How to transform numerical variables?

  AI, Data, Deep Learning, Machine Learning, Pandas, Python

Example code for log,reciprocal,arcsin ,power transformers of feature-engine. You can find answer to the following question as well:

  • How to directly read hourly weather data in Canada from government climate data center?
  • How to transform positive variable with LogTransformer?
  • How to transform any variable with LogCpTransformer?
  • How to transform variable x to 1/x with ReciprocalTransformer?


import numpy as np
import pandas as pd
import matplotlib.pyplot as plt
from sklearn.model_selection import train_test_split

from feature_engine import transformation as vt

# Load dataset
#  create range of monthly dates
download_dates = pd.date_range(start='2019-01-01', end='2020-01-01', freq='MS')

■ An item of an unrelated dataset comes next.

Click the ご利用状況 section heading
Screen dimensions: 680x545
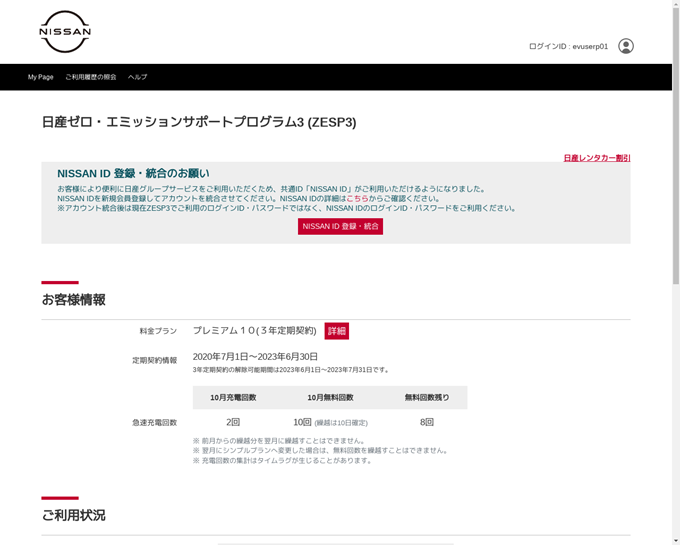pos(73,515)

#  URL from Chrome DevTools Console
base_url = ("https://climate.weather.gc.ca/climate_data/bulk_data_e.html?format=csv&"
              "stationID=51442&Year={}&Month={}&Day=7&timeframe=1&submit=Download+Data") #  add format option to year and month

#  create list of remote URL from base URL
list_of_url = [base_url.format(date.year, date.month) for date in download_dates]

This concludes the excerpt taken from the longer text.